# Ghost Writer - Blu-ray Review



## celica_pete21 (Aug 27, 2009)

[img]http://www.hometheatershack.com/gallery/file.php?n=4551[/img]
* 
Title: Ghost Writer
Starring: Ewan McGregor, Kim Cattrall, Olivia Williams, Pierce Brosnan, Timothy Hutton, Tom Wilkinson
Directed by: Roman Polanski
Written by: Robert Harris
Studio: Summit Entertainment
Rated: PG-13
Runtime: 2 hrs
Release Date: August 3, 2010
* 

*Movie* :4.5stars: 

_You're paying $10 million for a book you might make two or three million with..._

The Ghost, (McGregor) as he is referred to, is being interviewed for a new writing job. His agent, Rick, assures him that the job will be huge for him, not only for his portfolio, but for his wallet as well. The Ghost makes it clear that he is not into politics, he does not follow politics, the most political event he has ever participated in was voting, although he did vote for Adam Lang (Brosnan) for prime minister, for whom in fact the book is about. Rick assures the Ghost that voting for him was enough to convince him he was the guy for the job. As the Ghost arrives to his interview to meet with the publisher, editor, and a representative for Adam Lang, the editor tells the Ghost know that he does not feel the Ghost is fit for the job, however the publisher and Adam Lang's representative feel otherwise. When asked what he will bring to the job, the Ghost replies, "I bring nothing to the table." He further explains that he means he knows nothing of politics, nothing of Adam Lang, and it is the knowledge of nothing that will allow him to get to the real story of Adam Lang and who he is as a person, not just a prime minister.
[img]http://www.hometheatershack.com/gallery/file.php?n=4554[/img]

The Ghost soon realizes that this book will not be a walk in the park. The book has already been in production for quite some time before him, but when the original writer is found ashore dead, the Ghost becomes concerned as to why a ghost writer would wind up dead. On top of that, he is told he has one month to complete the job, however the book is already written, and the Ghost just needs to proof it, make corrections, add some in, take some out, and arrange the memoirs to tell the complete story of Adam Lang. While his time frame is fairly short, the job itself sounds to be a breeze. That is until the Ghost becomes acquainted with Lang's people, and is introduced to Lang's life and home, as well as the rough draft of the book. The Ghost's first assignment is to read the entire book before Lang arrives home in four hours. Finishing the 600 page book, the Ghost is clearly frustrated with the arrangement and writing style of the book.

Supplied entries -

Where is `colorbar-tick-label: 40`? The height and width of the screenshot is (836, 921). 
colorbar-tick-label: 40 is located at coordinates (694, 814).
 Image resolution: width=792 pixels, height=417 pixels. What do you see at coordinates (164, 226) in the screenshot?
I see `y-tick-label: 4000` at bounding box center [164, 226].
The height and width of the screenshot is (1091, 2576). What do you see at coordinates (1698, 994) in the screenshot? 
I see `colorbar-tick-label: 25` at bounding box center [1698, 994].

--

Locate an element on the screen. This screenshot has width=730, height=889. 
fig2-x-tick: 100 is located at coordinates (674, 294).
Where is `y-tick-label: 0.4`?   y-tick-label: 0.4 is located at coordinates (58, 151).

* * *

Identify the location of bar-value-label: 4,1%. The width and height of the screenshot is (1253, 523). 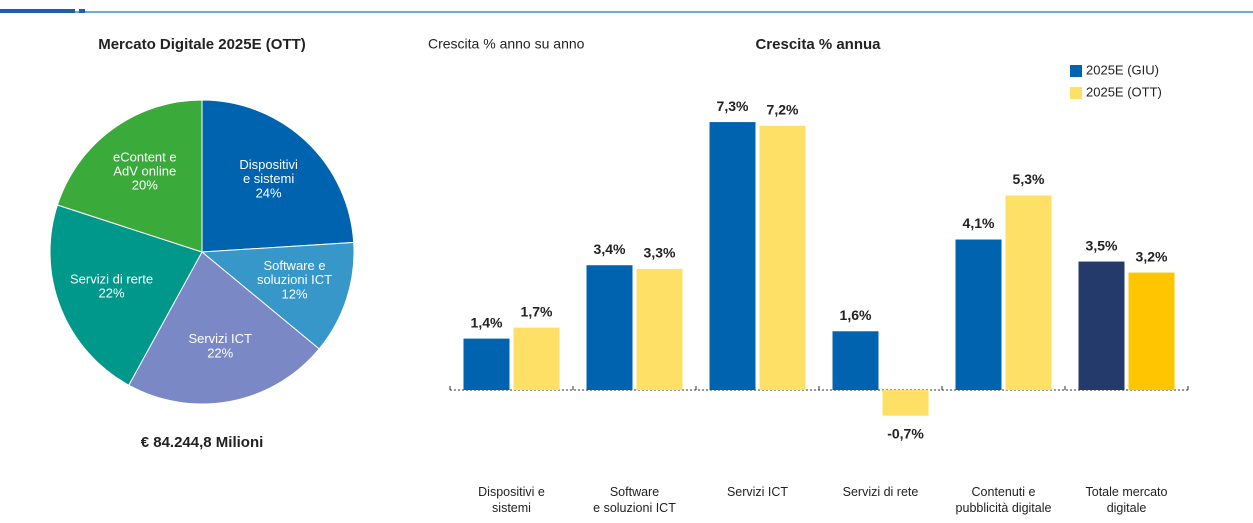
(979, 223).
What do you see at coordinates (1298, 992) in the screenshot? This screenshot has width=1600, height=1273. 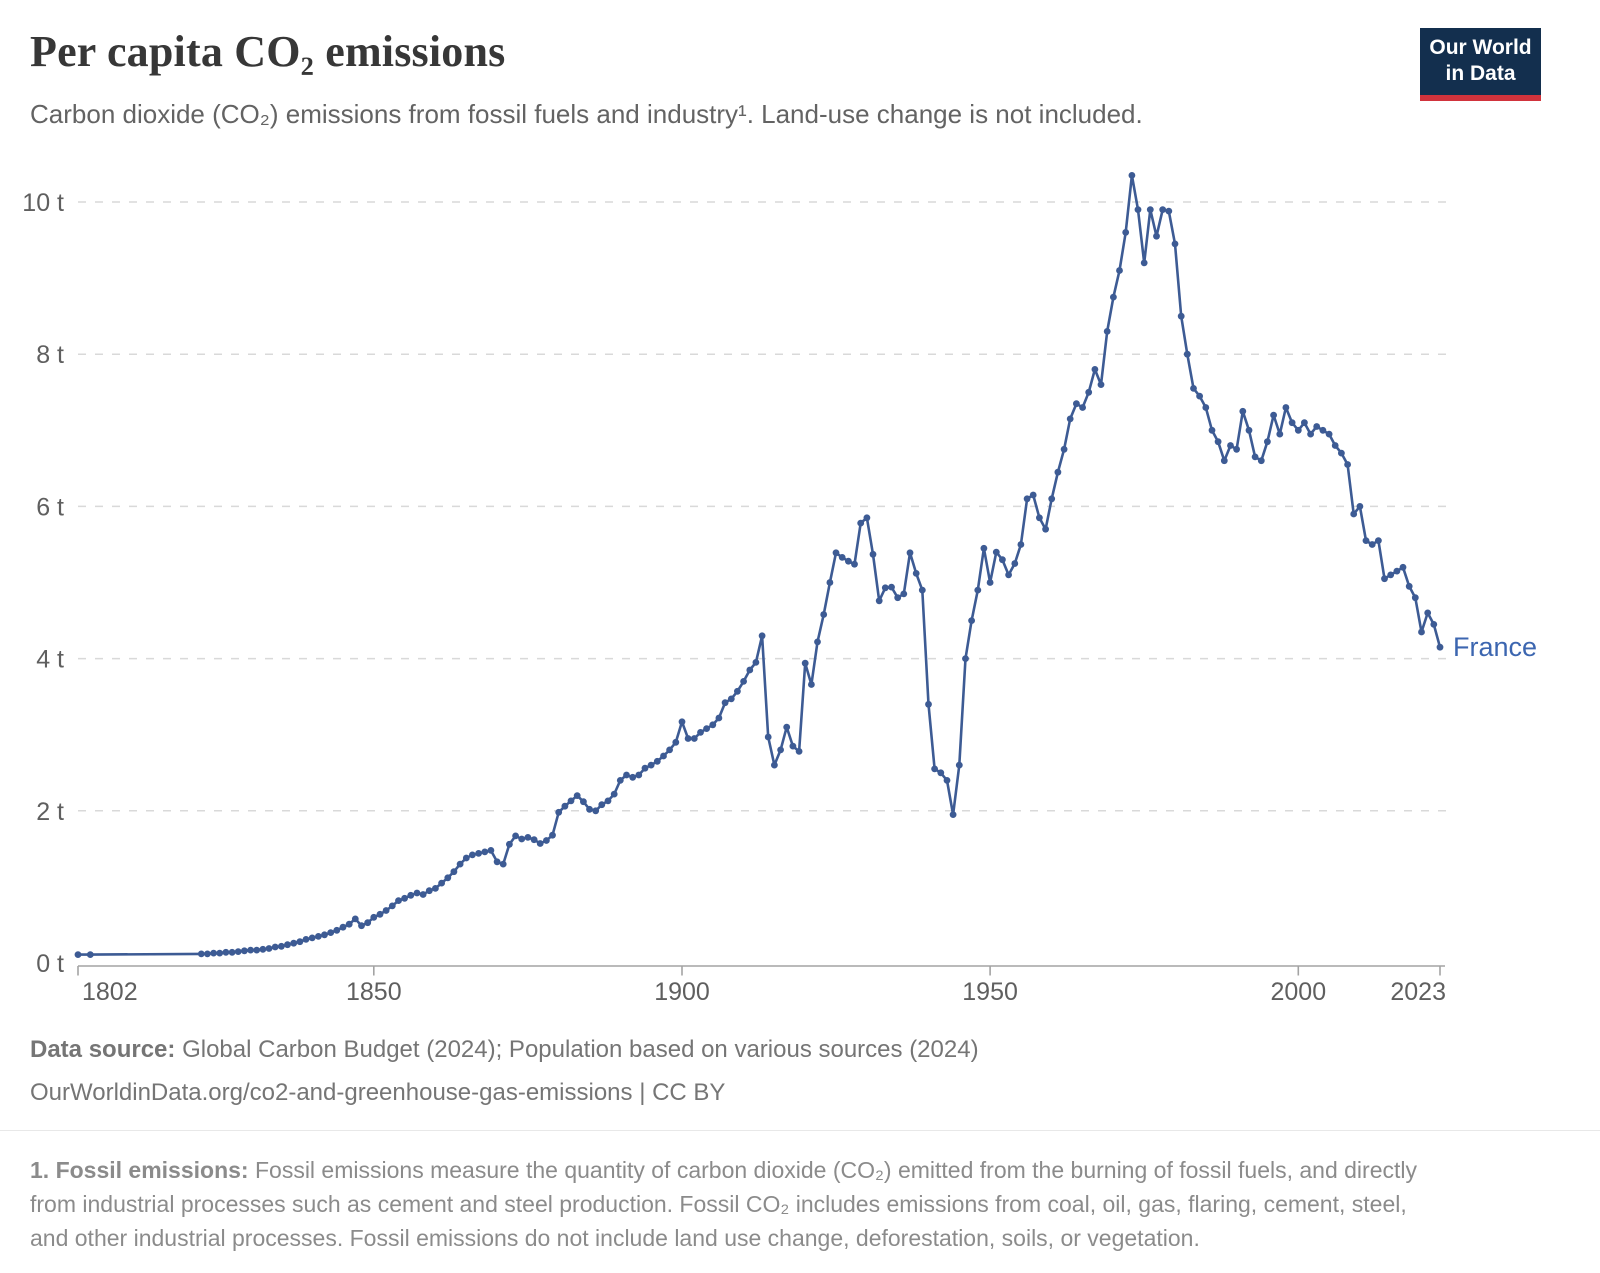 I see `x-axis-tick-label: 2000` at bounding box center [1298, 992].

Exercise -
Answer these about the Ghost Writer review:
1. Who directed the film?
2. How much time is the Ghost given to complete the job?
3. How many pages long is the book he reads before Lang arrives home?
The material has no connection to the review above.

Answer area -
1. Roman Polanski
2. One month
3. 600 pages